What you are asked to do: Render each line of the items as a JSON list of strings, one string per line, omitting blank lines.

(Word and element pointing entries)
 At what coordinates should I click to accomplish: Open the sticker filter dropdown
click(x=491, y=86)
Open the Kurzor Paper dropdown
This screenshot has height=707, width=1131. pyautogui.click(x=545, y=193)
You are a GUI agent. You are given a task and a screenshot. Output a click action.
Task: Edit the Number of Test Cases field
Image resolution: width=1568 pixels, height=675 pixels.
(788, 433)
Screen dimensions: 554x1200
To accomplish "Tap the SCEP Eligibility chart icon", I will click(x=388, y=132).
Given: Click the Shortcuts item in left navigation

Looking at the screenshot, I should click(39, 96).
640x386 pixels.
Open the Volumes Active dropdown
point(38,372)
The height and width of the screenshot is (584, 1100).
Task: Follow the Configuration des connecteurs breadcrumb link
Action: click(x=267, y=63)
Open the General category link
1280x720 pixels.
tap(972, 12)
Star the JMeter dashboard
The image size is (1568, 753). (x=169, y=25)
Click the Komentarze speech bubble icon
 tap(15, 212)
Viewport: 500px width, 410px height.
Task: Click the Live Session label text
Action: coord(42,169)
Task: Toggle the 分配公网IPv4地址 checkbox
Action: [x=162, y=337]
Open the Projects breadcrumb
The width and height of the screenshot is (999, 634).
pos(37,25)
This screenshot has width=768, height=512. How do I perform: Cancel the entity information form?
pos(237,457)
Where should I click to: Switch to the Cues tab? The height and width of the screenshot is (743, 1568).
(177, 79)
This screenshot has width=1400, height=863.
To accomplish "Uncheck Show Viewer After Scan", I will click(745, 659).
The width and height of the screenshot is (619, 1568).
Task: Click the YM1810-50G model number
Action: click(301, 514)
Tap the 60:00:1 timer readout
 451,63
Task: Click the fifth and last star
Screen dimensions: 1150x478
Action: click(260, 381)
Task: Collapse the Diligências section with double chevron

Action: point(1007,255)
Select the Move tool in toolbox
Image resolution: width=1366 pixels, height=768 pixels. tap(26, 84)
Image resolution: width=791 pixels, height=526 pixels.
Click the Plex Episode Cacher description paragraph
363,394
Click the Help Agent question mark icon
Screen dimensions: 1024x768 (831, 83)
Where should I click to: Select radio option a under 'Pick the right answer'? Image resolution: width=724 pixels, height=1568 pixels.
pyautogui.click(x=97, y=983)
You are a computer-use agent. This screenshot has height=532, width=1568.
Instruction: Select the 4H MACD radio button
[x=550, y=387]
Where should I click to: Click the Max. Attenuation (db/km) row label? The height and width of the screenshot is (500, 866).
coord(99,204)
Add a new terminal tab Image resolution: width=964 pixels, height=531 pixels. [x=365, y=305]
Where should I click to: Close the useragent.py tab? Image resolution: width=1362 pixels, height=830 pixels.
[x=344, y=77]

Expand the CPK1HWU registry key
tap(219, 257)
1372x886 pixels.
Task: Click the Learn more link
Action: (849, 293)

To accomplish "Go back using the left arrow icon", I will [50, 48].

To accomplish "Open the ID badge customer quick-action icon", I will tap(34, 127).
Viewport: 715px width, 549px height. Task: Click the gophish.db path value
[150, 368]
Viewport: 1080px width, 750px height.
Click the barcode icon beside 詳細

Exercise result:
[
  " At what coordinates should I click to accomplish: Open the sticker filter dropdown",
  "click(x=491, y=86)",
  "Open the Kurzor Paper dropdown",
  "This screenshot has height=707, width=1131. pyautogui.click(x=545, y=193)",
  "You are a GUI agent. You are given a task and a screenshot. Output a click action.",
  "Task: Edit the Number of Test Cases field",
  "Image resolution: width=1568 pixels, height=675 pixels.",
  "(788, 433)",
  "Screen dimensions: 554x1200",
  "To accomplish \"Tap the SCEP Eligibility chart icon\", I will click(x=388, y=132).",
  "Given: Click the Shortcuts item in left navigation",
  "Looking at the screenshot, I should click(39, 96).",
  "640x386 pixels.",
  "Open the Volumes Active dropdown",
  "point(38,372)",
  "The height and width of the screenshot is (584, 1100).",
  "Task: Follow the Configuration des connecteurs breadcrumb link",
  "Action: click(x=267, y=63)",
  "Open the General category link",
  "1280x720 pixels.",
  "tap(972, 12)",
  "Star the JMeter dashboard",
  "The image size is (1568, 753). (x=169, y=25)",
  "Click the Komentarze speech bubble icon",
  " tap(15, 212)",
  "Viewport: 500px width, 410px height.",
  "Task: Click the Live Session label text",
  "Action: coord(42,169)",
  "Task: Toggle the 分配公网IPv4地址 checkbox",
  "Action: [x=162, y=337]",
  "Open the Projects breadcrumb",
  "The width and height of the screenshot is (999, 634).",
  "pos(37,25)",
  "This screenshot has width=768, height=512. How do I perform: Cancel the entity information form?",
  "pos(237,457)",
  "Where should I click to: Switch to the Cues tab? The height and width of the screenshot is (743, 1568).",
  "(177, 79)",
  "This screenshot has width=1400, height=863.",
  "To accomplish \"Uncheck Show Viewer After Scan\", I will click(745, 659).",
  "The width and height of the screenshot is (619, 1568).",
  "Task: Click the YM1810-50G model number",
  "Action: click(301, 514)",
  "Tap the 60:00:1 timer readout",
  " 451,63",
  "Task: Click the fifth and last star",
  "Screen dimensions: 1150x478",
  "Action: click(260, 381)",
  "Task: Collapse the Diligências section with double chevron",
  "Action: point(1007,255)",
  "Select the Move tool in toolbox",
  "Image resolution: width=1366 pixels, height=768 pixels. tap(26, 84)",
  "Image resolution: width=791 pixels, height=526 pixels.",
  "Click the Plex Episode Cacher description paragraph",
  "363,394",
  "Click the Help Agent question mark icon",
  "Screen dimensions: 1024x768 (831, 83)",
  "Where should I click to: Select radio option a under 'Pick the right answer'? Image resolution: width=724 pixels, height=1568 pixels.",
  "pyautogui.click(x=97, y=983)",
  "You are a computer-use agent. This screenshot has height=532, width=1568.",
  "Instruction: Select the 4H MACD radio button",
  "[x=550, y=387]",
  "Where should I click to: Click the Max. Attenuation (db/km) row label? The height and width of the screenshot is (500, 866).",
  "coord(99,204)",
  "Add a new terminal tab Image resolution: width=964 pixels, height=531 pixels. [x=365, y=305]",
  "Where should I click to: Close the useragent.py tab? Image resolution: width=1362 pixels, height=830 pixels.",
  "[x=344, y=77]",
  "Expand the CPK1HWU registry key",
  "tap(219, 257)",
  "1372x886 pixels.",
  "Task: Click the Learn more link",
  "Action: (849, 293)",
  "To accomplish \"Go back using the left arrow icon\", I will [50, 48].",
  "To accomplish \"Open the ID badge customer quick-action icon\", I will tap(34, 127).",
  "Viewport: 715px width, 549px height. Task: Click the gophish.db path value",
  "[150, 368]",
  "Viewport: 1080px width, 750px height.",
  "Click the barcode icon beside 詳細"
]